Interpellé le 4 mai dernier à l’aéroport international Prince Saïd Ibrahim en possession d’un pistolet en plastique, des balles de gomme-cogne et un drone, Schierer Marc Bernard Valentin, un Français installé aux Comores depuis 2019, est sous contrôle judiciaire. Son équipement est jugé « illégal » aux Comores car non répertorié.
Schierer Marc Bernard Valentin, ressortissant français employé de la société AGK aux Comores depuis 2019, a été interpellé le 4 mai dernier à l’aéroport international de Moroni. Il s’apprêtait à embarquer sur un vol d’Ethiopian Airlines. Placé sous contrôle judiciaire, il est libre mais ne peut pas quitter le territoire avant la fin de l’enquête. Son dossier a été transmis au parquet de la République de Moroni. La gendarmerie nationale indique qu’il n’est pas considéré comme une menace publique et le décrit comme « un homme sans histoire ». L’interpellation a eu lieu en zone départ. Les contrôles ont permis de saisir plusieurs objets dans ses bagages : six paquets de 10 balles plus 30 balles isolées, deux paquets de 50 balles, 10 balles de gomme-cogne en caoutchouc, un pistolet en plastique, un drone, et du matériel de plongée.
Selon la gendarmerie nationale, Bernard Valentin est poursuivi pour détention d’armes non répertoriées. Le matériel saisi comprend une arme à air comprimé servant de diffuseur de bonbon poivre.

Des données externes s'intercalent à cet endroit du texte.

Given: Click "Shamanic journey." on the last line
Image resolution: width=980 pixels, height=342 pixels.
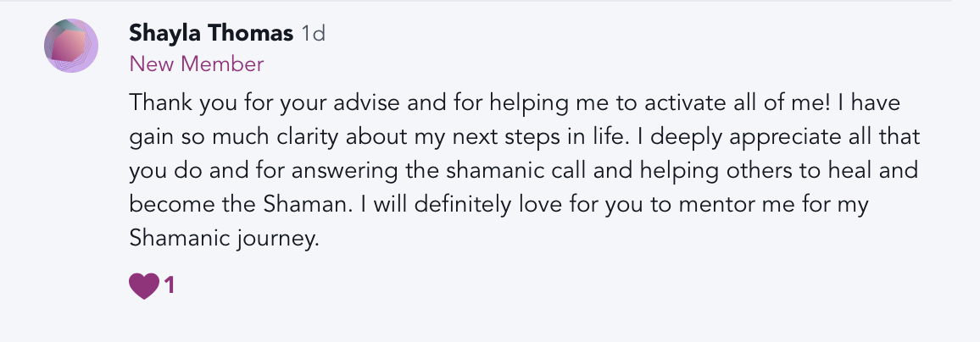Looking at the screenshot, I should coord(224,239).
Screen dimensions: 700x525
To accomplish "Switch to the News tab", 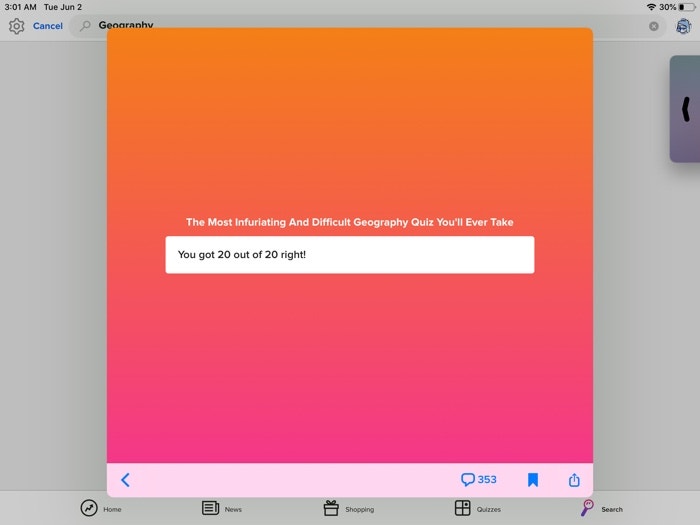I will click(222, 508).
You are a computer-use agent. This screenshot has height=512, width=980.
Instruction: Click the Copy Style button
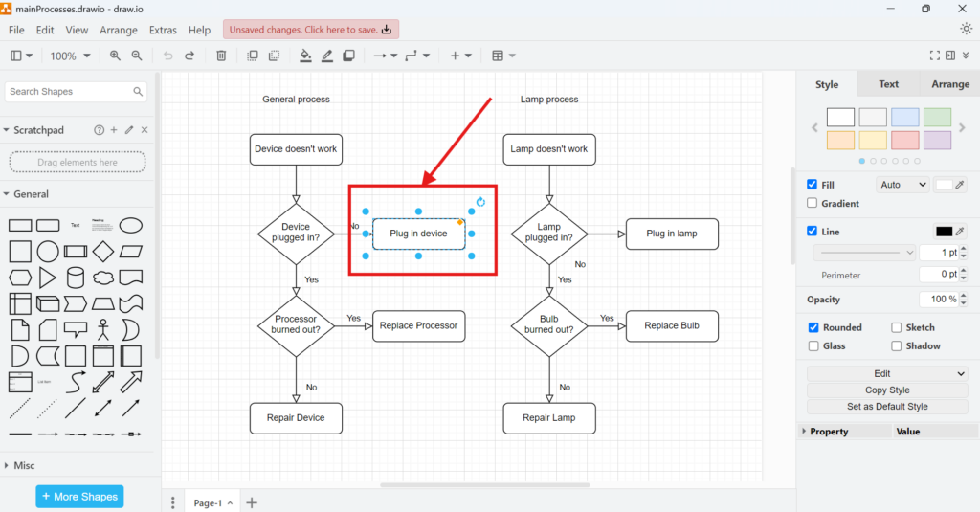tap(887, 390)
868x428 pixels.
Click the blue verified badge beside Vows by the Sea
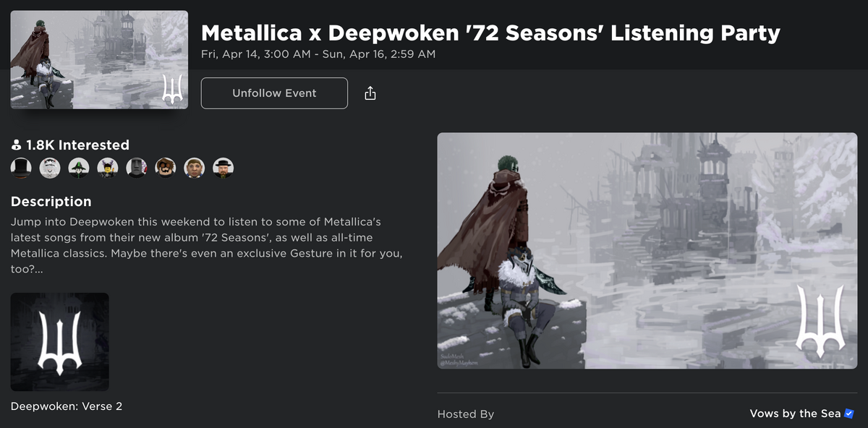click(x=847, y=413)
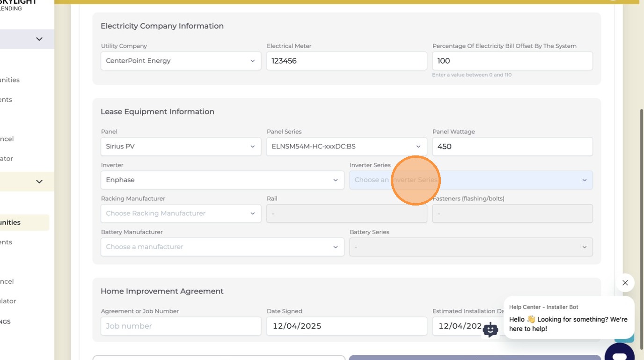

La gendarmerie nationale a précisé que la gomme-cogne n’est pas mortel, mais peut causer une douleur importante. D’où le suffixe (cogne) dans la forme littéraire. » Après son interpellation, Bernard Valentin a été remis à la Brigade de Gendarmerie des Transports Aériens (B.G.T.A), puis transféré à la gendarmerie nationale. Lors de son audition, il a expliqué vouloir prendre le vol pour aller se faire soigner à l’extérieur.
Notre source a ajouté que le dossier a été transféré au parquet de Moroni pour permettre une information complète. Un point de droit distingue les deux pays. En France, ce type d’arme est « légal » et peut être transporté sans être répertorié. Aux Comores, la législation est différente : « Aux Comores, toute arme est une arme. Le seul souci est que ses armes n’ont pas été répertoriées », a-t-elle déclaré. Aucune date d’audience n’a été communiquée. Pour l’heure, Schierer Marc Bernard Valentin reste sous contrôle judiciaire en attendant la décision du parquet.